November 19, 2024

How to Evaluate the Reliability of General-Purpose AI Models Before Deployment

Foundation models, like those powering AI tools such as ChatGPT and DALL-E, are massive deep learning systems pretrained on vast amounts of general-purpose, unlabeled data. These models are adaptable to various tasks, from generating images to answering customer queries, making them incredibly versatile.

However, there’s a catch—these models may occasionally offer incorrect or misleading information. In high-stakes situations, such as controlling a self-driving car approaching a pedestrian, these errors could have severe consequences.

Mitigating AI Errors with a New Technique

To minimize such risks, researchers from MIT and the MIT-IBM Watson AI Lab have engineered a novel technique to estimate how reliable these foundation models are before they’re applied to specific tasks.

Their approach involves utilizing a set of foundation models that share many similarities but exhibit minor differences. They then use an algorithm to measure the consistency of the representations that each model generates from the same test data point. If the representations are consistent, the model is deemed reliable for that particular task.

Superior to Existing Methods

Compared to existing state-of-the-art methods, this new technique has proven to be more effective at capturing the reliability of foundation models across various downstream classification tasks. This allows users to gauge a model’s reliability without needing a real-world dataset, which could be extremely useful when data is inaccessible due to privacy concerns, such as in healthcare settings. Furthermore, this method enables the ranking of models based on reliability scores, allowing users to select the most reliable model for their specific needs.

In fact, this work aligns with recent advancements in the field, as seen in new methods designed to help AI systems avoid overconfidence in wrong answers.

Understanding the Challenge

“All models can be wrong, but models that know when they’re wrong are far more useful,” says senior author Navid Azizan, an Assistant Professor at MIT. Foundation models, however, present a unique challenge in quantifying uncertainty because their abstract representations are difficult to compare. The technique developed by the MIT team offers a way to assess how reliable a model is for any input data, making it a valuable asset in AI deployment.

## PROVIDED DATA:
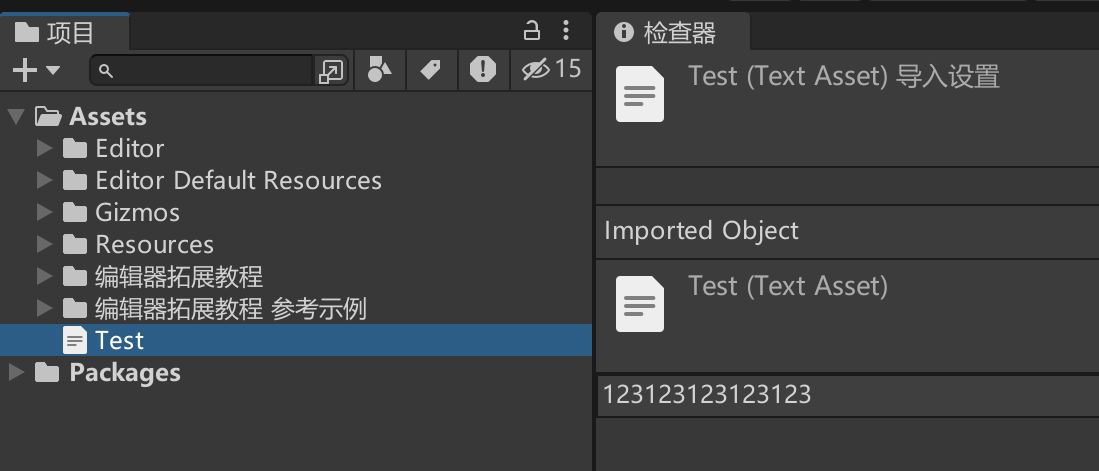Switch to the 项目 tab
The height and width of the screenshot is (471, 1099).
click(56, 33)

...

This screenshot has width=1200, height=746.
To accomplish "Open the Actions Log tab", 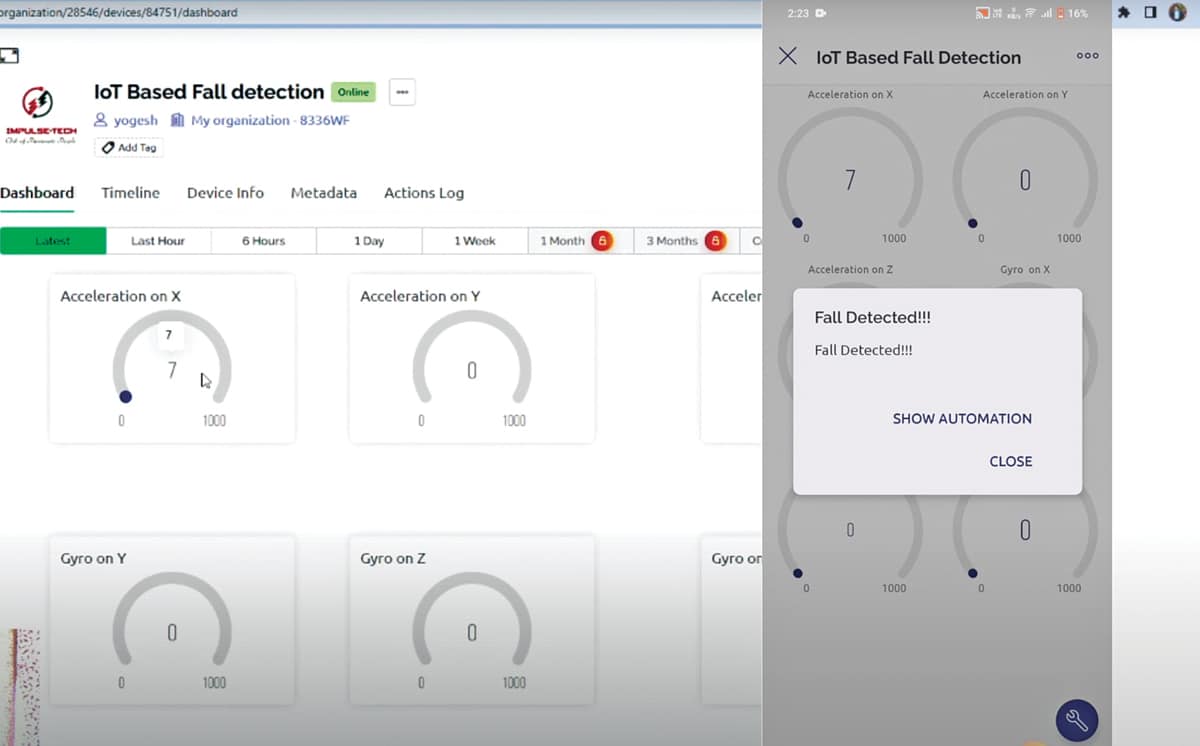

==

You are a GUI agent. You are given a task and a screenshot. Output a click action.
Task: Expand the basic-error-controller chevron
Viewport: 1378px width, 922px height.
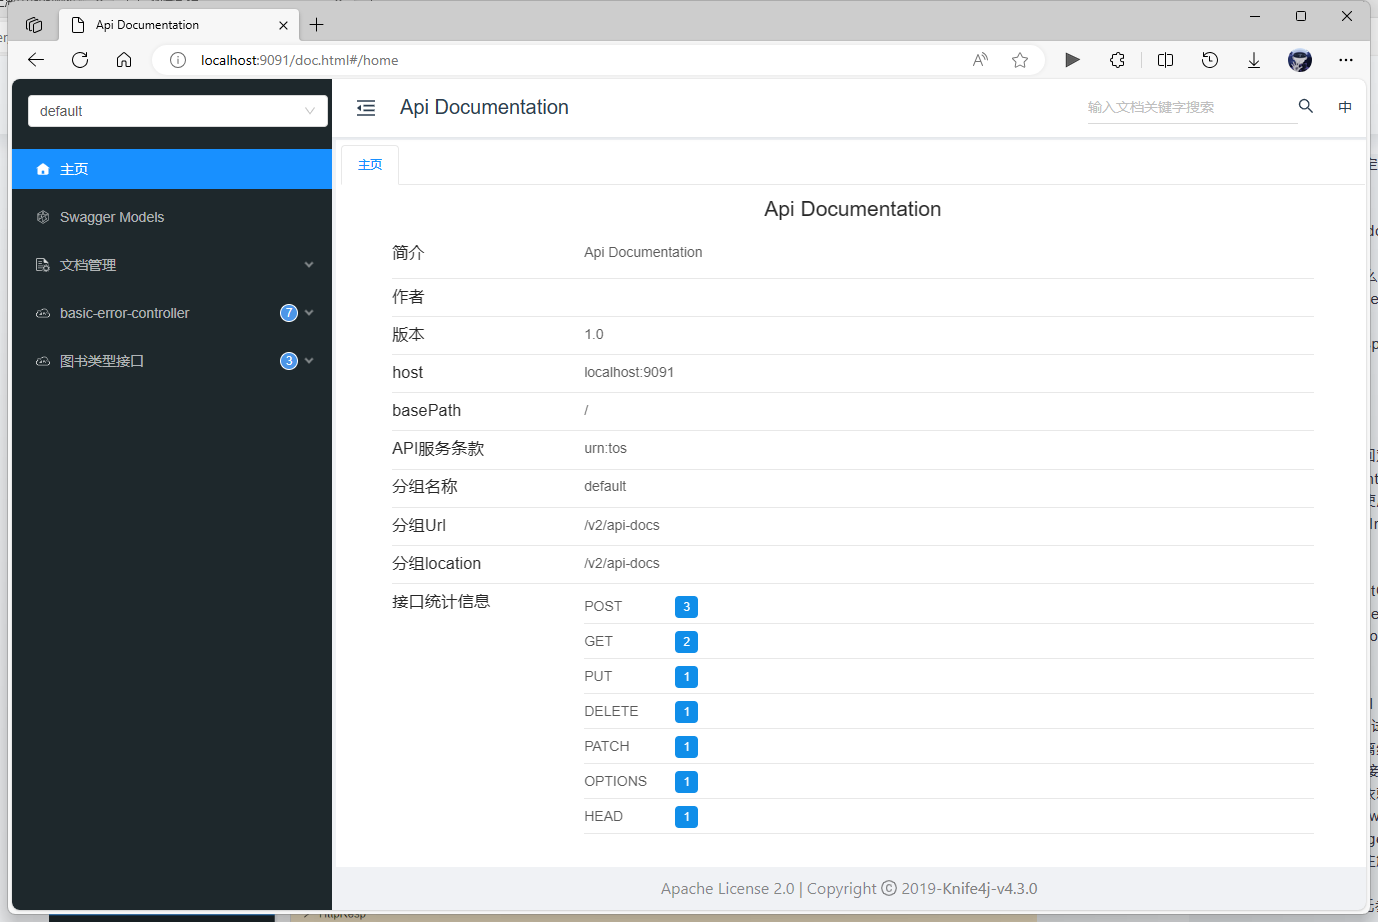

## EXERCISE REQUIREMENTS:
- A) List the section headings in the text on foundation model reliability that appear beneath its main title.
- B) Write the next portion of the text on foundation model reliability, picking up after its final sentence.
The records bear no relation to the text on foundation model reliability.

## YOUR WRITTEN ANSWERS:
- A)
Mitigating AI Errors with a New Technique
Superior to Existing Methods
Understanding the Challenge

- B)
Assessing Reliability with Ensemble Models

Traditional machine-learning models are built to perform specific tasks, often giving concrete predictions. But foundation models work differently. They are pretrained on general data without knowing the exact tasks they will be used for later. This leads to abstract outputs, which makes it harder to assess their reliability.

To tackle this, the researchers employed an ensemble approach. They trained multiple models that are slightly different but share many core characteristics. By measuring the consistency of representations across these models, they can estimate how reliable the model will be in a real-world scenario.

“It’s like measuring consensus,” explains Young-Jin Park, lead author of the study. If all models provide consistent representations for a given dataset, the model is considered reliable.

The Power of Neighborhood Consistency

But how do you compare abstract representations? The researchers solved this issue using a method called neighborhood consistency. They prepared reliable reference points and examined how consistent those points were across the ensemble of models. If the neighboring points align well, this suggests the model is trustworthy.

Aligning Representations for Better Accuracy

Foundation models map data into what is known as a representation space. Think of this space as a sphere where similar data points are grouped together. For example, a model might group images of cats in one part of the sphere and dogs in another. But different models might map these animals to different locations on their own spheres.

The researchers used neighboring points as anchors to align these spheres, allowing them to evaluate the reliability of the model’s output. When tested against a variety of classification tasks, this approach was much more consistent than existing methods, even when dealing with challenging data points.

Future Directions

Despite its effectiveness, the method does have some limitations. Training an ensemble of foundation models is computationally expensive. In the future, the researchers aim to explore more efficient ways to create these ensembles, possibly by introducing small perturbations to a single model.

This novel approach represents a significant step forward in ensuring the reliability of AI models before they are deployed. As AI continues to evolve, ensuring that models can be trusted in real-world applications is becoming more critical than ever.

This work was supported by the MIT-IBM Watson AI Lab, MathWorks, and Amazon.